Computational Modelling Group

Seminar  7th July 2010 3 p.m.  Nuffield Theatre Room 1083 (6/1083)

Future needs and challenges in building with composites.

Professor Constantinos Soutis
University of Sheffield

Web page
http://www.sheffield.ac.uk/aerospace/staff/soutis
Categories
Materials
Submitter
Hans Fangohr

Prof Soutis, Director of Composite Systems Innovation Centre, University of Sheffield

Abstract

Modern composite materials, made up of carbon fibres and toughened epoxy resins, are lighter/stiffer/stronger and increase fuel efficiency in aeroplanes, compared with the aluminium currently used. In the twenty first century carbon fibre reinforced plastics (CFRP) can and will contribute more than 50% of the structural mass of an aircraft. They have been used in the new Airbus A380 super jumbo, the first fully double-decked passenger jet (more than 550 seats) that took its first commercial flight in 2007 and will be used more extensively in the new Airbus A350 and Boeing 787 ‘Dreamliner’ aircraft. Boeing has decided that the primary structure (including the wing and fuselage) of the 787 will be built mostly from composite materials. The 200- seater ‘super-efficient’ passenger jet is expected to start operating in 2009-10 and will be 20% more fuel efficient than current commercial planes with up to 57% more cargo space than the Airbus A300-200. Composite materials offer a variety of advantages, however, affordability (reduced acquisition and direct operating costs, while maintaining or enhancing safety) is the key to survival in aerospace manufacturing, whether civil or military. Therefore current research effort is devoted to analysis and computational simulation of the manufacturing and assembly process as well as the simulation of the performance of the structure [1-3], since they are intimately connected.
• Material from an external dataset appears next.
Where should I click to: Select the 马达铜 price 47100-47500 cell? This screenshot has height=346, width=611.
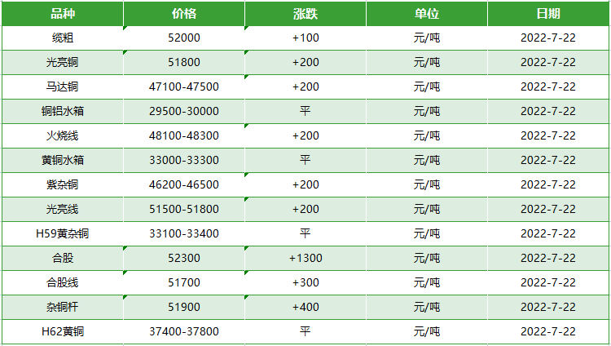[x=184, y=87]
In this talk, applications of modern composite systems will be presented and achievements, but also challenges, in the modelling and characterisation of such materials will be discussed with some thoughts on future needs, developments and prospects for novel materials and processes likely to find volume application in aerospace structures and elsewhere.

Biography

Professor Constantinos Soutis has taught and performed research in the areas of mechanics of aerospace composite materials and structures at the University of Cambridge (1986-1991), University of Leicester (1991-1994), Massachusetts Institute of Technology, MIT, in the United States of America (2000-2001 as a Visiting Professor in the Department of Aeronautics & Astronautics) and Imperial College London (1994-2002), where he held a personal chair in composite structures in the department of Aeronautics. In January 2003 he was appointed as the first Professor of Aerospace Engineering at the University of Sheffield and served as Head of Aerospace Engineering until September 2009.

Prof Soutis' industrial research and engineering experience includes work with the Structural Materials Centre of the British Defence Evaluation & Research Agency (visiting research fellow, 1995-2001), QinetiQ (Trusted Expert, 2001-2003), Dowty Propellers, the Institute of Mechanics of Materials & Geostructures (IMMG-Athens) and ABB Research in Switzerland.

He has made significant research contributions in modelling the compressive response of composite plates with open holes under uniaxial and bi-axial static and fatigue loading; filled and pin-loaded holes; impact and post-impact compressive strength; environmental effects on fibre microbuckling; repair of composite laminates and structures; modelling of matrix cracking and delamination in orthotropic laminates under uniaxial and bi-axial tension; crush energy absorption; quantitative non-destructive evaluation of composites using low frequency Lamb waves generated by piezoelectric devices. Some of the fracture models he developed on open hole compression were implemented in commercial computer design packages (Laminate Analysis Program, Composite Materials Design Tool, Version 4, 2002 by Anaglyph Ltd) currently used successfully by BAE Systems (BAE-Airbus, BAE-Military), QinetiQ and others nationally and internationally.

Professor Soutis is the author or co-author of over 250 publications, including 128 in refereed journals and made over 100 technical presentations at international conferences, seminars and symposia (with more than 10 Keynote lectures in the last 2 years). He is an associate editor of the RAeS Aeronautical Journal and member of the Editorial Board of the Composites Science & Technology Journal, the Journal of Applied Composite Materials and the Journal of Structural Integrity and Durability.